任务指令 1:
根据 Qwen-Image 说明文档，参数 `vram_buffer` 的默认值是多少？
任务指令 2:
从 Qwen-Image 说明文档中摘录一段原文，起点为含有“Pipeline 在推理阶段能够接收以下输入参数：”的词句，止于“时，在不同 GPU 上会导致不同的生成结果。”之后。
任务指令 3:
紧接 Qwen-Image 说明文档的末尾续写下去。

原始文档:
**********
FP8 量化能够大幅度减少显存占用，但不会加速，部分模型在 FP8 量化下会出现精度不足导致的画面模糊、撕裂、失真问题，请谨慎使用 FP8 量化。

开启显存管理后，框架会自动根据设备上的剩余显存确定显存管理策略。`enable_vram_management` 函数提供了以下参数，用于手动控制显存管理策略：

* `vram_limit`: 显存占用量限制（GB），默认占用设备上的剩余显存。注意这不是一个绝对限制，当设置的显存不足以支持模型进行推理，但实际可用显存足够时，将会以最小化显存占用的形式进行推理。将其设置为0时，将会实现理论最小显存占用。
* `vram_buffer`: 显存缓冲区大小（GB），默认为 0.5GB。由于部分较大的神经网络层在 onload 阶段会不可控地占用更多显存，因此一个显存缓冲区是必要的，理论上的最优值为模型中最大的层所占的显存。
* `num_persistent_param_in_dit`: DiT 模型中常驻显存的参数数量（个），默认为无限制。我们将会在未来删除这个参数，请不要依赖这个参数。

</details>


<details>

<summary>推理加速</summary>

Qwen-Image 的推理加速技术正在开发中，敬请期待！

</details>


<details>

<summary>输入参数</summary>

Pipeline 在推理阶段能够接收以下输入参数：

* `prompt`: 提示词，描述画面中出现的内容。
* `negative_prompt`: 负向提示词，描述画面中不应该出现的内容，默认值为 `""`。
* `cfg_scale`: Classifier-free guidance 的参数，默认值为 1，当设置为大于1的数值时生效。
* `input_image`: 输入图像，用于图生图，该参数与 `denoising_strength` 配合使用。
* `denoising_strength`: 去噪强度，范围是 0～1，默认值为 1，当数值接近 0 时，生成图像与输入图像相似；当数值接近 1 时，生成图像与输入图像相差更大。在不输入 `input_image` 参数时，请不要将其设置为非 1 的数值。
* `height`: 图像高度，需保证高度为 16 的倍数。
* `width`: 图像宽度，需保证宽度为 16 的倍数。
* `seed`: 随机种子。默认为 `None`，即完全随机。
* `rand_device`: 生成随机高斯噪声矩阵的计算设备，默认为 `"cpu"`。当设置为 `cuda` 时，在不同 GPU 上会导致不同的生成结果。
* `num_inference_steps`: 推理次数，默认值为 30。
* `tiled`: 是否启用 VAE 分块推理，默认为 `False`。设置为 `True` 时可显著减少 VAE 编解码阶段的显存占用，会产生少许误差，以及少量推理时间延长。
* `tile_size`: VAE 编解码阶段的分块大小，默认为 128，仅在 `tiled=True` 时生效。
* `tile_stride`: VAE 编解码阶段的分块步长，默认为 64，仅在 `tiled=True` 时生效，需保证其数值小于或等于 `tile_size`。
* `progress_bar_cmd`: 进度条，默认为 `tqdm.tqdm`。可通过设置为 `lambda x:x` 来屏蔽进度条。

</details>


## 模型训练

Qwen-Image 系列模型训练通过统一的 [`./model_training/train.py`](./model_training/train.py) 脚本进行。

<details>

<summary>脚本参数</summary>

脚本包含以下参数：

* 数据集
  * `--dataset_base_path`: 数据集的根路径。
  * `--dataset_metadata_path`: 数据集的元数据文件路径。
**********
显示信息:
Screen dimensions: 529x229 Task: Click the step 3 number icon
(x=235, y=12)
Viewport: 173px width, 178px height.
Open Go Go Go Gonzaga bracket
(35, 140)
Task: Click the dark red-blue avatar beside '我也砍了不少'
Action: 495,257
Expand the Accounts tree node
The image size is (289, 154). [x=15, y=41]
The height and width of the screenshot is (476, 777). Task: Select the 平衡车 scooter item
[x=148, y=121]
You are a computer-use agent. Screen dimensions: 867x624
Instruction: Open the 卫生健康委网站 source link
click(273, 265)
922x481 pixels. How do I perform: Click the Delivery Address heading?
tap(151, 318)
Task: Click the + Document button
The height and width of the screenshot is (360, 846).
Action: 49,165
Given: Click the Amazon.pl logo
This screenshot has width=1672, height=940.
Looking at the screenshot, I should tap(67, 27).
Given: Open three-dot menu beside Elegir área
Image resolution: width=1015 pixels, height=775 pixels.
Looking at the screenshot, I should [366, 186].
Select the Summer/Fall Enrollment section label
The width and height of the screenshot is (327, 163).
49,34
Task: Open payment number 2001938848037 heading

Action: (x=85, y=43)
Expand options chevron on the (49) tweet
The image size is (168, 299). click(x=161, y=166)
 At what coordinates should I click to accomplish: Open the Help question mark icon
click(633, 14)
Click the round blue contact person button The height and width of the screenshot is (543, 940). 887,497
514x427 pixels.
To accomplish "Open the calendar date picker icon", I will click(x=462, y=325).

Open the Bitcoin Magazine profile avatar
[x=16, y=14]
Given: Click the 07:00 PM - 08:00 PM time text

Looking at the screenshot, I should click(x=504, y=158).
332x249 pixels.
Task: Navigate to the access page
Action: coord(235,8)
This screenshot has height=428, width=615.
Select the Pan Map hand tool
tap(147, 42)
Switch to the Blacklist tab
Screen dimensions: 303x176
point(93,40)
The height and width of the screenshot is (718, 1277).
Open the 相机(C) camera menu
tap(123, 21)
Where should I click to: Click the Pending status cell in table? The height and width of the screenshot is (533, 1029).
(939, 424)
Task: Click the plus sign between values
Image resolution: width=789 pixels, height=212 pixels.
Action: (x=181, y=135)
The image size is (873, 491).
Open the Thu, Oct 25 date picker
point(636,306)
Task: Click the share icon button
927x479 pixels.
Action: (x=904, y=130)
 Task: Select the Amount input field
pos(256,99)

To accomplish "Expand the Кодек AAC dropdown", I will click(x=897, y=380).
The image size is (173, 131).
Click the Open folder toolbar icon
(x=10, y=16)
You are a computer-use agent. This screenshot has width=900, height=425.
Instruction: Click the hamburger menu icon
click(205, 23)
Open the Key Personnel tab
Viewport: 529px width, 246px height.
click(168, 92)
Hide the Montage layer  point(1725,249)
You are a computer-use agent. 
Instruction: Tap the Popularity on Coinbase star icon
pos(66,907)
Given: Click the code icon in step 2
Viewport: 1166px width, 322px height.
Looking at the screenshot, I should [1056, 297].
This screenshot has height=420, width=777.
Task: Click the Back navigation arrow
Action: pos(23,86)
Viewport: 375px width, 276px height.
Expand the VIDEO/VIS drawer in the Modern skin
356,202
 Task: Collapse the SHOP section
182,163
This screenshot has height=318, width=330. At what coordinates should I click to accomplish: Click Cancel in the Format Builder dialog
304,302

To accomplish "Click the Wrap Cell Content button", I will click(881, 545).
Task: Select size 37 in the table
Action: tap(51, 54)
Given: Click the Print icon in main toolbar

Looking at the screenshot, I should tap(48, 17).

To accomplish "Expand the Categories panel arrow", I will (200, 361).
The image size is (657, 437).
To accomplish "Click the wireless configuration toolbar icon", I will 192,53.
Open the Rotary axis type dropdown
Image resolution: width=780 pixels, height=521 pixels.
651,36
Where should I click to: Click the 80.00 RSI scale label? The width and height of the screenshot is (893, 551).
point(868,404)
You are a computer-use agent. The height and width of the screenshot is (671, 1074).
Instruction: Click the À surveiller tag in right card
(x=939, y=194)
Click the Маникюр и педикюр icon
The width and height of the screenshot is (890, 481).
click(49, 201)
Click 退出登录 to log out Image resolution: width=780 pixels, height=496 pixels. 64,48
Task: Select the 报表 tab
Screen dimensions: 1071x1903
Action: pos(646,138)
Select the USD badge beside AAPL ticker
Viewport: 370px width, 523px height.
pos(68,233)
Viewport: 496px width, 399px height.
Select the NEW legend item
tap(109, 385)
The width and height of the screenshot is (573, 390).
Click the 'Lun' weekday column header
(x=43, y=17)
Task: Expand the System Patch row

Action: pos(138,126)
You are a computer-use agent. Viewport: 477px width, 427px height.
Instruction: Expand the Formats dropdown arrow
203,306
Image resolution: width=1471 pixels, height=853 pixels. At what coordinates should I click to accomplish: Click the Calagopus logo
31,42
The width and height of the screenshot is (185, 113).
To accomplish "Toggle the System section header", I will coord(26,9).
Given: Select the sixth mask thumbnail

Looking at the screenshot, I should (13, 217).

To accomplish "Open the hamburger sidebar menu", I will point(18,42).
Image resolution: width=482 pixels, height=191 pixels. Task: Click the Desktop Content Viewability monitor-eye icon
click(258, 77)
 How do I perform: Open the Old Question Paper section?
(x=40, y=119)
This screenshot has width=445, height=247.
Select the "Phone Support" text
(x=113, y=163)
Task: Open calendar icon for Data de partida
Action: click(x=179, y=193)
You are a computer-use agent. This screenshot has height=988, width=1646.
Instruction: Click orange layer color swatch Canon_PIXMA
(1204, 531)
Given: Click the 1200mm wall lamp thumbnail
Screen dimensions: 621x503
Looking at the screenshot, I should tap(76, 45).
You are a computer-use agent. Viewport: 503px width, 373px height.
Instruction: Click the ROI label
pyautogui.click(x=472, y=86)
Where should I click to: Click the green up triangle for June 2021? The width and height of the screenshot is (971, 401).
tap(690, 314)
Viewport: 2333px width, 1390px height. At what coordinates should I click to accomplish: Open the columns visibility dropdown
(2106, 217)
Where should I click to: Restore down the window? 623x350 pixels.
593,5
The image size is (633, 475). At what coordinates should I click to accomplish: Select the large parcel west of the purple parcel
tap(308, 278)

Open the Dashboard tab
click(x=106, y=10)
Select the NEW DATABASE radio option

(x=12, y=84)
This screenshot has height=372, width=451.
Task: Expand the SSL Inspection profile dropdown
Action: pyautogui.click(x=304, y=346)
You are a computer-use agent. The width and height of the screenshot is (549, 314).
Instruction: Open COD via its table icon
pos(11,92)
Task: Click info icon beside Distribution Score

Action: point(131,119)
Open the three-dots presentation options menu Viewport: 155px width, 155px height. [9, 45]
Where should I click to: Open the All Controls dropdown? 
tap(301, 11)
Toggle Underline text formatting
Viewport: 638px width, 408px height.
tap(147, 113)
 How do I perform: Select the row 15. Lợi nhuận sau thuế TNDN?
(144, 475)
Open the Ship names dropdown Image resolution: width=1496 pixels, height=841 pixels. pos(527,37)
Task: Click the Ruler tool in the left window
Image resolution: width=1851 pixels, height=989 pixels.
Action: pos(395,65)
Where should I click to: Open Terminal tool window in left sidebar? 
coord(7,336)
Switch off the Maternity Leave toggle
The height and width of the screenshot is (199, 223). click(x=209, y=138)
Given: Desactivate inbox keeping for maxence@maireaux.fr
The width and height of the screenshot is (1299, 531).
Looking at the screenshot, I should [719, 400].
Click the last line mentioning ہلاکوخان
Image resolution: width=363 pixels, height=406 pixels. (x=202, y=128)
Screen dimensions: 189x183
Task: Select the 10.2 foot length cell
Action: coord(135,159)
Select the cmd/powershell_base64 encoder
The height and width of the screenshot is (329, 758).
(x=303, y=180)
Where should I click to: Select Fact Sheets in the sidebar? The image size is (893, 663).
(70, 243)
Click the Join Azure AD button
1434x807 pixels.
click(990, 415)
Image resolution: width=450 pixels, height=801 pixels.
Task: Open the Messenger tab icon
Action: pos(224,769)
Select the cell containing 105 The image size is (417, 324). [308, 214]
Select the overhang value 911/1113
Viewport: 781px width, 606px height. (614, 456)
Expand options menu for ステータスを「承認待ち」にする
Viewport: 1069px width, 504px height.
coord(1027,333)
**********
任务结果 1:
0.5GB

任务结果 2:
Pipeline 在推理阶段能够接收以下输入参数：

* `prompt`: 提示词，描述画面中出现的内容。
* `negative_prompt`: 负向提示词，描述画面中不应该出现的内容，默认值为 `""`。
* `cfg_scale`: Classifier-free guidance 的参数，默认值为 1，当设置为大于1的数值时生效。
* `input_image`: 输入图像，用于图生图，该参数与 `denoising_strength` 配合使用。
* `denoising_strength`: 去噪强度，范围是 0～1，默认值为 1，当数值接近 0 时，生成图像与输入图像相似；当数值接近 1 时，生成图像与输入图像相差更大。在不输入 `input_image` 参数时，请不要将其设置为非 1 的数值。
* `height`: 图像高度，需保证高度为 16 的倍数。
* `width`: 图像宽度，需保证宽度为 16 的倍数。
* `seed`: 随机种子。默认为 `None`，即完全随机。
* `rand_device`: 生成随机高斯噪声矩阵的计算设备，默认为 `"cpu"`。当设置为 `cuda` 时，在不同 GPU 上会导致不同的生成结果。

任务结果 3:
  * `--max_pixels`: 最大像素面积，默认为 1024*1024，当启用动态分辨率时，任何分辨率大于这个数值的图片都会被缩小。
  * `--height`: 图像或视频的高度。将 `height` 和 `width` 留空以启用动态分辨率。
  * `--width`: 图像或视频的宽度。将 `height` 和 `width` 留空以启用动态分辨率。
  * `--data_file_keys`: 元数据中的数据文件键。用逗号分隔。
  * `--dataset_repeat`: 每个 epoch 中数据集重复的次数。
  * `--dataset_num_workers`: 每个 Dataloder 的进程数量。
* 模型
  * `--model_paths`: 要加载的模型路径。JSON 格式。
  * `--model_id_with_origin_paths`: 带原始路径的模型 ID，例如 Qwen/Qwen-Image:transformer/diffusion_pytorch_model*.safetensors。用逗号分隔。
  * `--tokenizer_path`: tokenizer 路径，留空将会自动下载。
* 训练
  * `--learning_rate`: 学习率。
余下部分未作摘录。